**Work instructions:** Print the data once more, exactly as supplied.

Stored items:
::::::

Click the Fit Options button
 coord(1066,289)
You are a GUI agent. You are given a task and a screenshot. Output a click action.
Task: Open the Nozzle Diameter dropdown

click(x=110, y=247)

::::::

**Answer:**
Click the Fit Options button
 coord(1066,289)
You are a GUI agent. You are given a task and a screenshot. Output a click action.
Task: Open the Nozzle Diameter dropdown

click(x=110, y=247)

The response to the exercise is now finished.